Managers, et si vous redécouvriez l’art de la débrouille ?

Cet article de Thomas Simon, Assistant Professor, Montpellier Business School est republié à partir de The Conversation sous licence Creative Commons. Lire l’article original.

 

 

 

En 2017, le journaliste Jean-Laurent Cassely a fait paraître un ouvrage intitulé La révolte des premiers de la classe. Il y dépeint un phénomène grandissant, celui de la fuite des jeunes élites vis-à-vis des « jobs à la con » ou « bullshit jobs » qui fleurissent dans les organisations.

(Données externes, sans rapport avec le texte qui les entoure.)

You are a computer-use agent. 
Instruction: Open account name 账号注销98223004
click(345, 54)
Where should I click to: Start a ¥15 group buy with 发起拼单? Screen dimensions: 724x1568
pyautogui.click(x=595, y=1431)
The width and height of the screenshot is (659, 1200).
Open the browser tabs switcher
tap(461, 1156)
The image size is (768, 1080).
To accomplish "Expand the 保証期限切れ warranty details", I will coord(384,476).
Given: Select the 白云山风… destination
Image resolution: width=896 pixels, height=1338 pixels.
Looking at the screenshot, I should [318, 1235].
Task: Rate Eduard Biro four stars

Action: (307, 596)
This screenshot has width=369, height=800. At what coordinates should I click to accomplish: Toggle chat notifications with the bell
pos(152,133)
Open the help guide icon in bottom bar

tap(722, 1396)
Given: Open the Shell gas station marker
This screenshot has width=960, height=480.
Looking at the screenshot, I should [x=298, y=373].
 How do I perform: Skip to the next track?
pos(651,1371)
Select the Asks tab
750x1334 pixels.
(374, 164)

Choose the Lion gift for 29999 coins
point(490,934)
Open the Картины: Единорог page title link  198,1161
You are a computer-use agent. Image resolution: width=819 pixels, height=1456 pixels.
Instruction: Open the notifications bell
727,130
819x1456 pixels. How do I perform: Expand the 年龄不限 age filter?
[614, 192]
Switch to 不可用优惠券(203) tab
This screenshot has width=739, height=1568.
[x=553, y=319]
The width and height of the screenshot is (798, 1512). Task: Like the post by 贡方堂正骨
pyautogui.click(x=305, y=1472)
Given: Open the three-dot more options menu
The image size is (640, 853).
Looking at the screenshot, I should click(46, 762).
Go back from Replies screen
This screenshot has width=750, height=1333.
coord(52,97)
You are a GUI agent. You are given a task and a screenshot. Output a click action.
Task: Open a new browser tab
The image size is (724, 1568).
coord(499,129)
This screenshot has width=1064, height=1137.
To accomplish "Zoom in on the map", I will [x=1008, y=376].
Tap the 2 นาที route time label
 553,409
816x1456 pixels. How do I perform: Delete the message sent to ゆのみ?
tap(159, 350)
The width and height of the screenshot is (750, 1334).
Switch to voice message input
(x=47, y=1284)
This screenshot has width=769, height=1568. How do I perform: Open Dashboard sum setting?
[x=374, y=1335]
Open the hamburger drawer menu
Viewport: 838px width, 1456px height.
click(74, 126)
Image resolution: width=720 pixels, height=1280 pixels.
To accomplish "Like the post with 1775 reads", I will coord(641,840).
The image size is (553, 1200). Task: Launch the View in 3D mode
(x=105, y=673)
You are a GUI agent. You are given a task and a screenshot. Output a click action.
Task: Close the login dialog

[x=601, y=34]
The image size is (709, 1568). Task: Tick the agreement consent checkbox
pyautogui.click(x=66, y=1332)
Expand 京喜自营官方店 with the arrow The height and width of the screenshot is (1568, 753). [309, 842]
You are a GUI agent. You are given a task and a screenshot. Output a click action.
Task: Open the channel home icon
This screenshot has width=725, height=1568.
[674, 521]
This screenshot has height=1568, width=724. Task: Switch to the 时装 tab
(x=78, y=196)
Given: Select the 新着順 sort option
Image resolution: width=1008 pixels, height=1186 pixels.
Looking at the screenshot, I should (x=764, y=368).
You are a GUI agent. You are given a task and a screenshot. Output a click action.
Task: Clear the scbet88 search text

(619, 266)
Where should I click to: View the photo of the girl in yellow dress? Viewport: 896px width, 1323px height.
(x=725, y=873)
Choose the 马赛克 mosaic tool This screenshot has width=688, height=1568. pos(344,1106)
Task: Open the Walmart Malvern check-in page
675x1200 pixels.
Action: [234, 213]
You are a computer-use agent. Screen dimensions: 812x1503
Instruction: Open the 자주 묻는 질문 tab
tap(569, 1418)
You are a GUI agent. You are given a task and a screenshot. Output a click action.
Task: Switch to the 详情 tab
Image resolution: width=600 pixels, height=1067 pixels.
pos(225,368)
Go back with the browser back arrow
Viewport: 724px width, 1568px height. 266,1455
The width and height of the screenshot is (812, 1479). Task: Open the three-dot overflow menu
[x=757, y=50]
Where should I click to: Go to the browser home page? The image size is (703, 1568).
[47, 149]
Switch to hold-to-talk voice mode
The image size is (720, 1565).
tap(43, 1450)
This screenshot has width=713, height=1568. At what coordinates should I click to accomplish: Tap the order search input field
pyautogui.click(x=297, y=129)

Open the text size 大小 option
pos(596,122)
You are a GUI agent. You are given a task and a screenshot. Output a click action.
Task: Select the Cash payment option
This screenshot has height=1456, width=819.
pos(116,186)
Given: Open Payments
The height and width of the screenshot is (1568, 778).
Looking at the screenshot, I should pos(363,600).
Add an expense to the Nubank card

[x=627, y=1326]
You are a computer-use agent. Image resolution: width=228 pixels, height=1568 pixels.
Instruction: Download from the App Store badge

Ce sont des emplois qui paraissent d’autant plus inutiles et dérisoires qu’ils sont associés à une bonne rémunération.

À cela s’ajoutent des ordres contradictoires dictés par des managers qui ressemblent parfois à s’y méprendre au père Ubu, le personnage d’Alfred Jarry connu pour son despotisme malhabile et sa forfanterie outrancière. Face à une hypermodernité froide et à un management en panne, les jeunes diplômés apparaissent bien souvent déçus, désillusionnés, voire désespérés.

Sur ce point, la professeure Brigitte Nivet parle dans un ouvrage récent d’un « malaise dans le management ». Pour elle, nul doute que cet « art de diriger » connaît une crise sans précédent. Elle constate notamment que les jeunes diplômés n’aspirent plus du tout à la fonction de manager.

Parmi les raisons invoquées, l’enseignante-chercheuse à l’ESC Clermont revient sur trois modèles de management qui sont encore enseignés et utilisés : celui du gestionnaire scrupuleux issu de la tradition de l’organisation scientifique du travail, celui du leader, avec le mythe de l’homme providentiel, et celui de l’accompagnateur, du facilitateur et du soutien. Ces trois modèles sont plus ou moins en crise et suscitent la confusion parmi les jeunes diplômés. Dès lors, le paradoxe relevé par Brigitte Nivet devient saisissant : de nombreux jeunes diplômés d’école de management, qui sont préparés à devenir managers, ne veulent plus manager.

Doute, écoute et délibération

La plupart des ouvrages de management décrivent les managers comme des sortes de superhéros, capables de résoudre tous les problèmes, de répondre à toutes les difficultés par la mise en place immédiate de pratiques adaptées. Or, ces modes de gestion omnipotents ont fini par écraser voire nier la singularité des salariés en leur imposant une réponse univoque, une méthode unique, un « one best way » pour reprendre un syntagme taylorien.

À rebours de ce management tout puissant, Ghislain Deslandes, professeur à ESCP Business School, souhaite l’avènement de ce qu’il appelle un « management faible ». Celui-ci se veut à la fois moins sûr de son fait, moins assertif, moins hiérarchique, moins définitif, moins prometteur aussi. Il s’agirait alors de dessiner les contours de modes de gestion plus indéterminés, plus ouverts et donc plus à l’écoute des signaux faibles. Doute, écoute et délibération forment le credo de cette nouvelle manière d’envisager l’encadrement et le pilotage des organisations.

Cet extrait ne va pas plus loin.